Kutipan Teks:
============================================================

Sebelum lanjut cerita perjalanan dinas, tiba-tiba aku teringat sebuah ganjalan di hati. Kalimat-kalimat yang tidak tersampaikan. Penjelasan dari tuduhan dan asumsi yang tidak terbalas. Sekadar menjelaskan dengan gamblang pun tak bisa. Takut memperumit suasana.
Tapi namanya manusia ada kecendrungan bertahan dan membela diri. Di suatu hari yang kosong, aku sering berpikir untuk menjawab ini itu. Ingin juga membalas perkataan demi perkataan yang menyakitkan dengan argumen kaku. Aku tahu aku tidak sepenuhnya salah dan penuh cela seperti yang tersampaikan. Aku manusia yang hati-hati tapi malah disalaharti atau memang tak sengaja menggores hati.
Tapi manusia itu makhluk perasaan. Hidupnya dikuasai oleh akal dan emosi. Untuk hampir semua wanita, emosinya lebih dominan. Bedanya adalah bagaimana wanita itu menjaga sikap dan lisannya dari penguasaan perasaan.

============================================================

Bahan Terkumpul:
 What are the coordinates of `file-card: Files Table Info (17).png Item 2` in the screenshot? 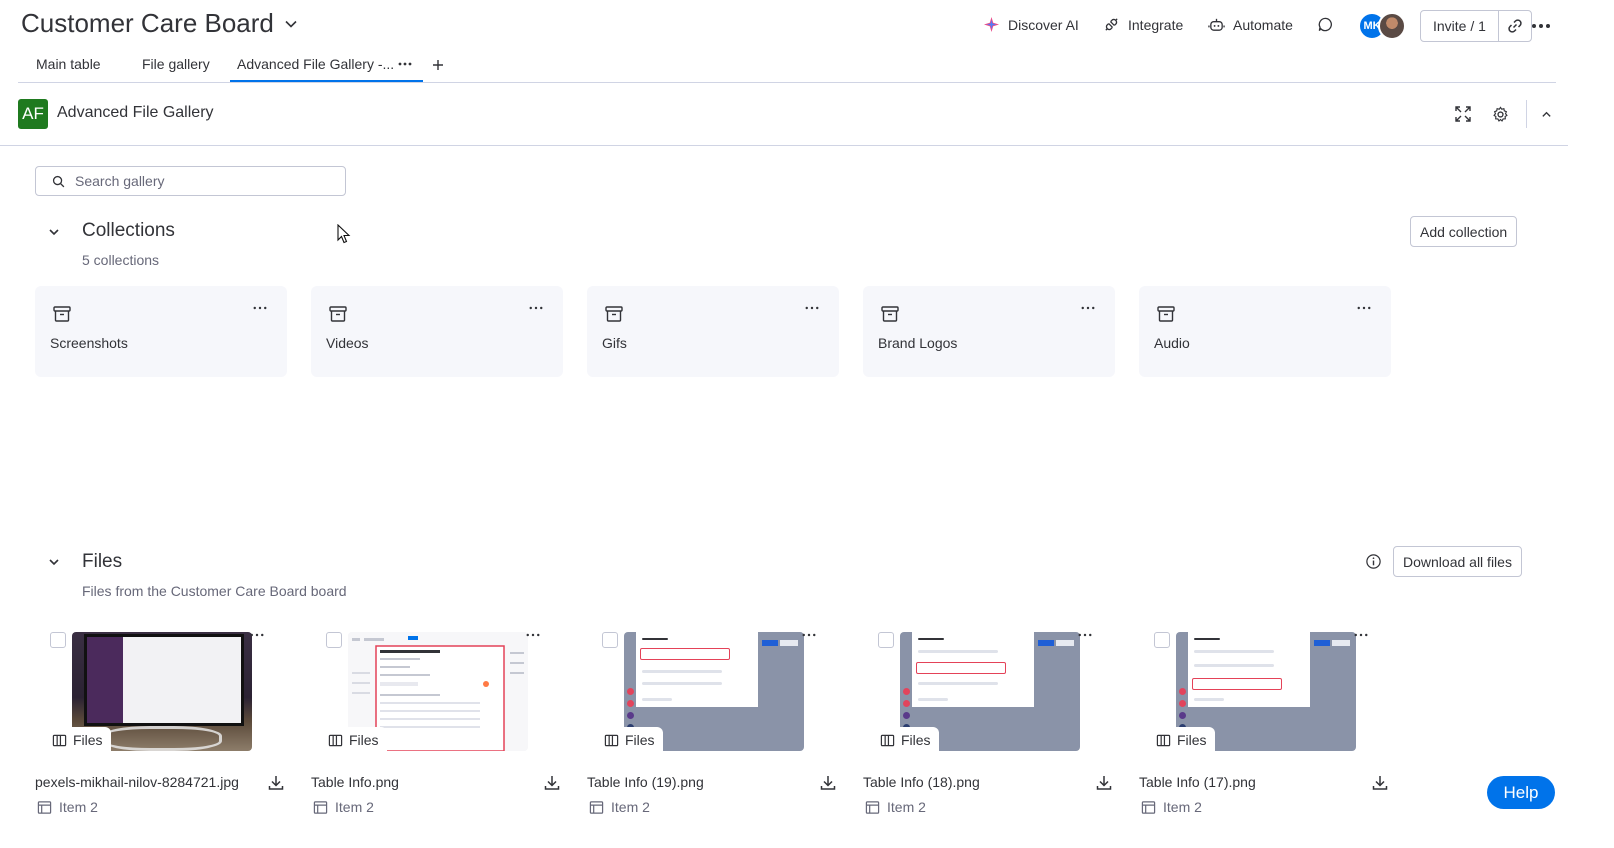 It's located at (1265, 725).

============================================================

Tugas yang Diberikan: Menurut kutipan teks di atas, hidup manusia dikuasai oleh apa?

Hasil Latihan: Hidup manusia dikuasai oleh akal dan emosi.